Tuesday, March 17, 2009

How Much Are Trees Fr Wedding Centerpieces?

WALKER EVANS CATCHES THE EYE SOCIETY MODERN RUINS BY NEO






During his career Evans captured in pictures concise, compelling and sobering all sides of a capitalist society that presents the world as a shining example of development. "Evans pointed the way contemporary art photography," says Gollonet for whom Evans images are presented without the "magic of the darkroom. Among his most famous images include a portrait of a barefoot boy in the interior of home in Morgantown. The austerity of the interior contrasts with the presence of billboards that promise comfort and happiness. Also very popular are his portraits of farmers tenants in Alabama. Portrait complaint CubaSu step Havana, with the aim of illustrating the book The Crime of Cuba, represented one of the first reports of the scheme as Gollonet, to explore and portray the corner of a city in which there are workers, vagabonds, longshoremen, prostitutes and children and homeless Cuban Family (1933) or sleeping Tramp (1933). But since 1938, Evans undertook a radical experiment in the picture and begins to work, hiding the camera under his coat, without framing control to focus on faces and gestures of subway passengers in New York. Intended to photograph people without warning, trapping the natural and showing plainly. Between 1945 and 1965, Walker Evans becomes the exclusive photographer for Fortune magazine wing pair. At this stage, Evans released important albums, one of them is, Beauties of The Common Tool (1955) composed of five photographs that shows five common tools, but isolated and expanded way, as if they were abstract sculptures. The arrival of color despite their distrust of the effectiveness of color painting in the last phase of his career, from the late fifties until his death in 1975 - becomes, surprisingly, the focus of its work and a new lens through to research their interests. In 1974, the launch of the Polaroid SX-70 will offer an artist of poor health the possibility of continuing to create, to do away with the hard work in the darkroom. In its rearward snapshots remain issues that have haunted him throughout his career. In the photographs of signs, but bright colors are new, but the fragmentation and provocative language and double meanings remain true to the iconography vital Evans. Another feature of recent years is its collector. Only at home accumulating about 9,000 postcards and other items collected and ordered vernacular. he discussed how the photograph was a form of collecting.


Original sources:

The Cultural http://www.elcultural.es/noticias/ARTE/503720/Walker_Evans_la_desesperanza_del_capitalismo_en_100_fotografias

World




Sunday, March 1, 2009

Games Similar To Fantage

HISAHARU Method

Ginza 4-Chome crossing
Ginza Chuo Dori


Kabukicho


Shibuya Center Town



Picture this bustling street market, empty of human life, absent of familiar sounds, smells, lights. Crumbling, overgrown, silent.
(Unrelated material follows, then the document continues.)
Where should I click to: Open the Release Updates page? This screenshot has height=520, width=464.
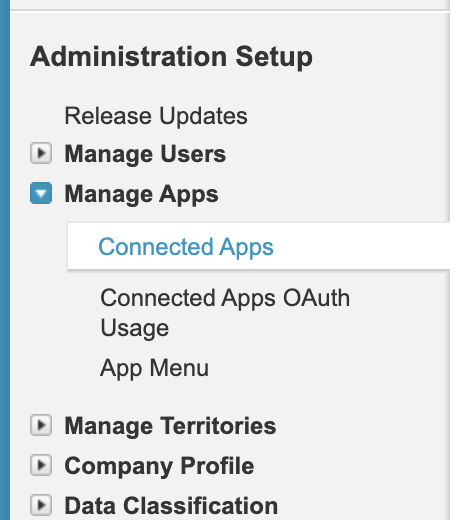156,116
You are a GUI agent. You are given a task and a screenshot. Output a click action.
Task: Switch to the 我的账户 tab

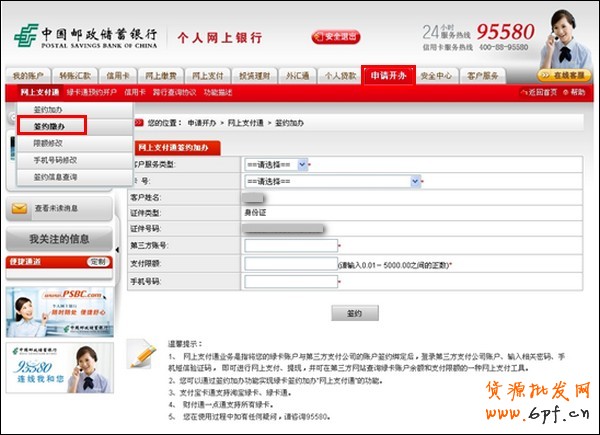point(29,76)
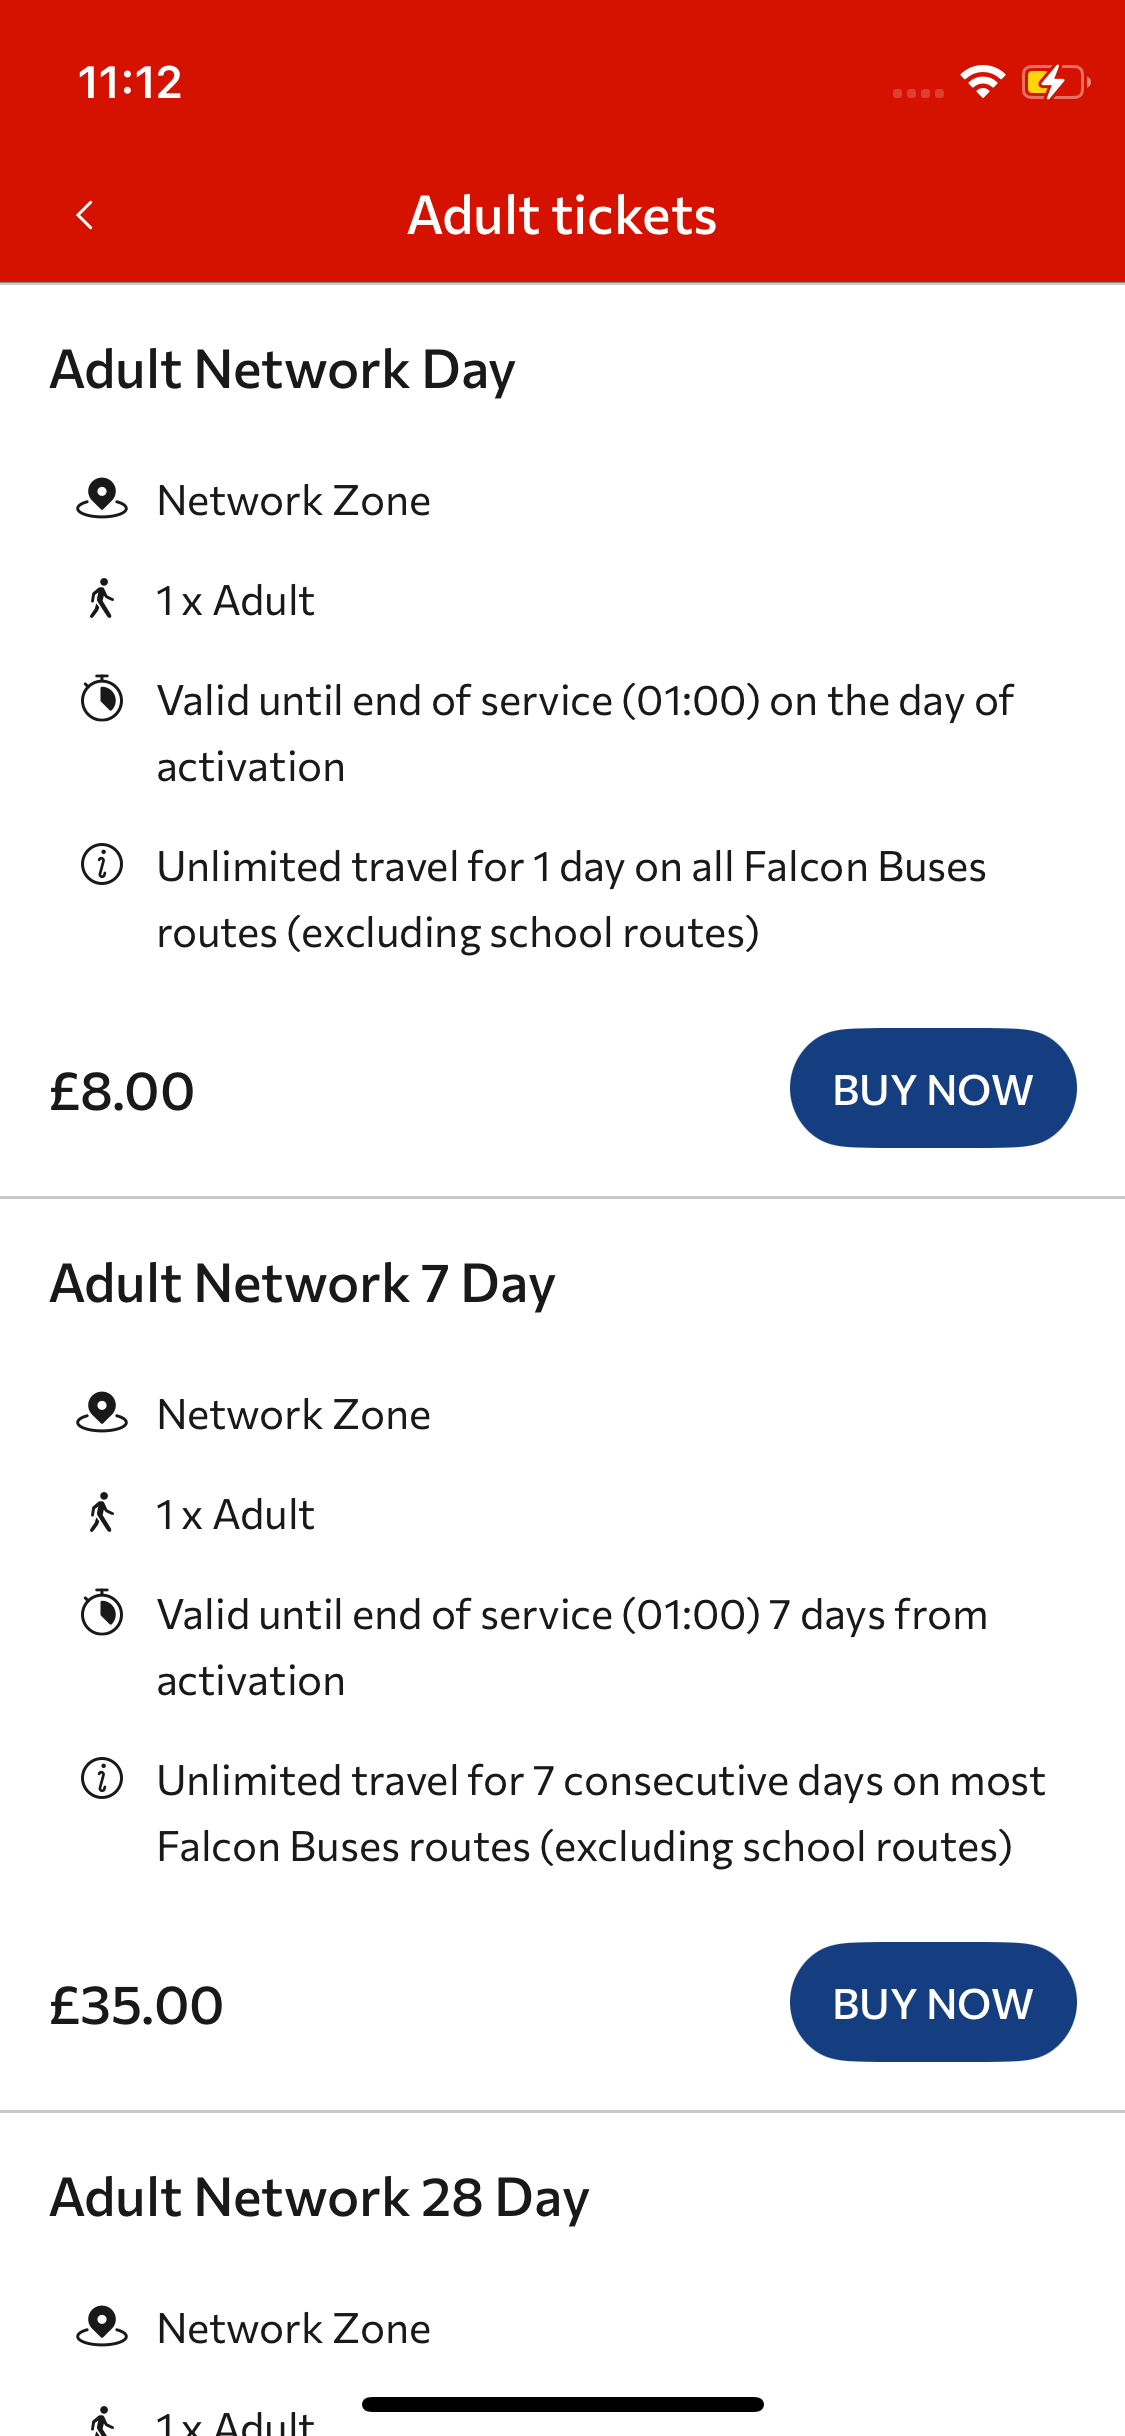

If you can wrap your head around that image, then you’ve got an idea of what Japanese artist Hisaharu Motoda conveys in his series of Neo-Ruins lithographs: exceptionally detailed, vivid representations of a futuristic, post-apocalyptic Tokyo, where humans are nowhere to be found and nature fights back in a bid to take over our concrete jungles. Compare Motoda’s rendering of Ameyoko street market in Tokyo’s Ueno district to the photograph above:



Motoda states:
“There is a Japanese saying ‘anything is impermanent’. Perhaps, I want to send a message ‘Anything is impermanent’ through my work. And, I feel beauty on such fragile things, and would like to express it in my work .”

The images certainly are beautiful, and invoke a sense of human vulnerability, reminding us of the power and resilience of the natural world.